KMS can directly encrypt only data up to 4 KB. For anything larger it uses envelope encryption:

1. Call GenerateDataKey → KMS returns a plaintext data encryption key (DEK) plus an encrypted copy.
2. Encrypt the data locally with the plaintext DEK.
3. Discard the plaintext DEK; store the encrypted DEK beside the ciphertext.
4. To read, KMS decrypts the DEK, which then decrypts the data.

Multi-Region keys replicate a key (same key material/ID) across Regions so you can decrypt in a disaster-recovery Region.

S3, EBS, and RDS Encryption

• EBS: AES-256; encrypts volume, snapshots, and instance-to-volume traffic. You cannot encrypt an existing volume in place — snapshot it, copy the snapshot with encryption, then restore.
• RDS: encryption is set at creation only; read replicas inherit encryption; force TLS in transit with the rds.force_ssl parameter.

ACM, Secrets Manager, and Parameter Store

AWS Certificate Manager (ACM) issues free public TLS certificates and auto-renews them, integrating with ALB, CloudFront, API Gateway, and Elastic Beanstalk. Public ACM certs cannot be exported to EC2 — terminate TLS on an ALB or CloudFront instead. Private CAs cost about $400/month.

On the Exam: "Automatically rotate RDS credentials" → Secrets Manager. "Store cheap configuration values" → Parameter Store. "Audit who used the encryption key" → SSE-KMS.
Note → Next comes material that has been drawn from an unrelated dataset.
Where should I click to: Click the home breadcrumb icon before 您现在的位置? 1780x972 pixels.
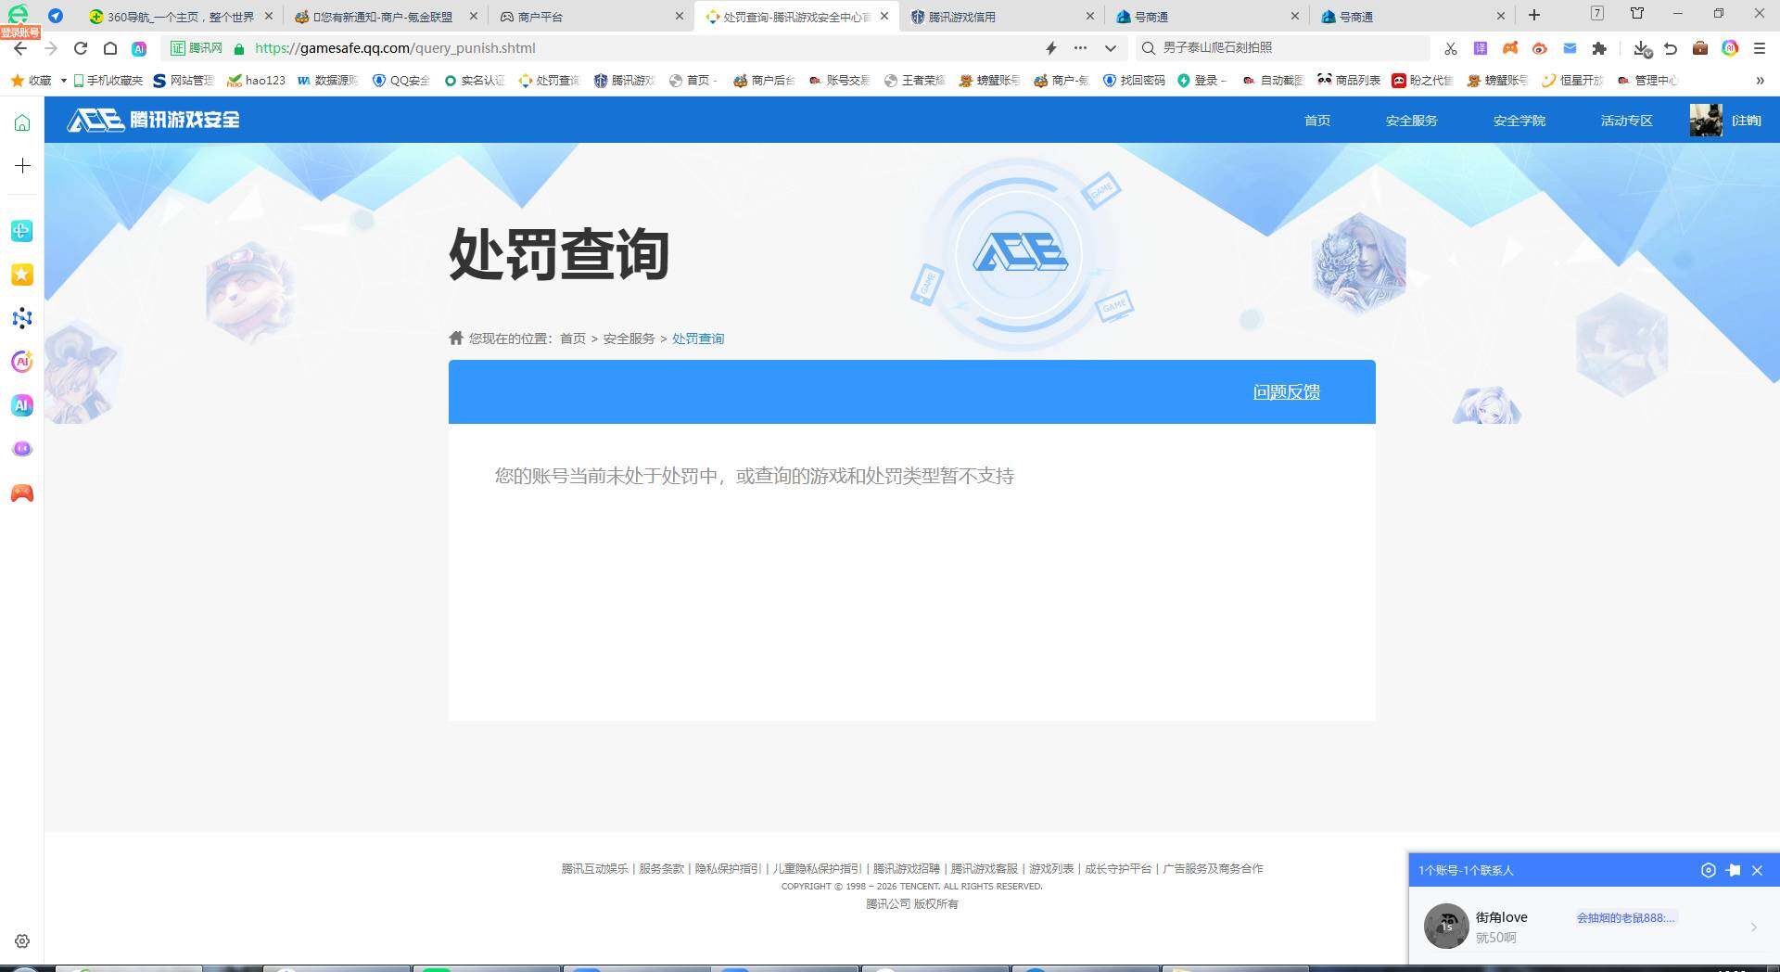point(455,338)
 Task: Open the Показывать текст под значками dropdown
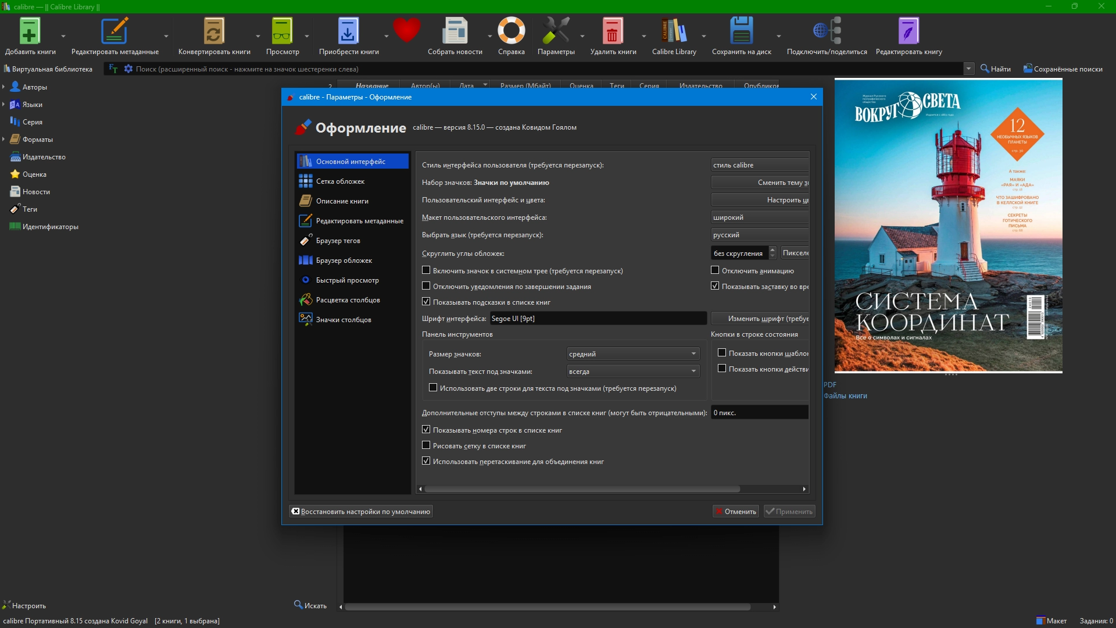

KMS Access Control: Two Gates

A frequent source of confusion is that using a customer managed key requires two approvals to line up. The KMS key policy (resource-based) must permit the principal, AND for IAM principals their IAM policy must permit the KMS action. If either gate is missing, decryption fails with an access-denied error even though the data is otherwise fine. This is why "the application can read the S3 object metadata but gets AccessDenied on the encrypted body" usually means the execution role lacks kms:Decrypt on the key, or the key policy never delegated to IAM.

The fix is to grant the role kms:Decrypt/kms:GenerateDataKey and ensure the key policy allows it.

Choosing an S3 Encryption Mode (decision guide)

Watch for the SSE-KMS throttling trap: high-volume S3 reads each trigger a KMS call and can hit account KMS request limits. The fix is S3 Bucket Keys, which reduce KMS calls by deriving short-lived bucket-level keys, cutting cost and avoiding throttling — a known SAA-C03 wrinkle.

Encryption in Transit Beyond ACM

While ACM handles public TLS termination at ALB/CloudFront, architects must also remember service-specific in-transit controls: RDS uses rds.force_ssl; Amazon Redshift uses require_ssl; S3 can deny non-HTTPS access with a bucket policy condition on aws:SecureTransport; and a VPN or Direct Connect with MACsec protects on-premises-to-AWS links. The exam may pair "all data in transit must be encrypted" with "reject plain HTTP requests to the bucket" — the answer is an S3 bucket policy denying requests where aws:SecureTransport is false.

Common Trap: ACM public certificates cannot be installed on EC2 — you must terminate TLS on a CloudFront distribution or load balancer. Only ACM private CA certificates (or imported third-party certs) can live on EC2.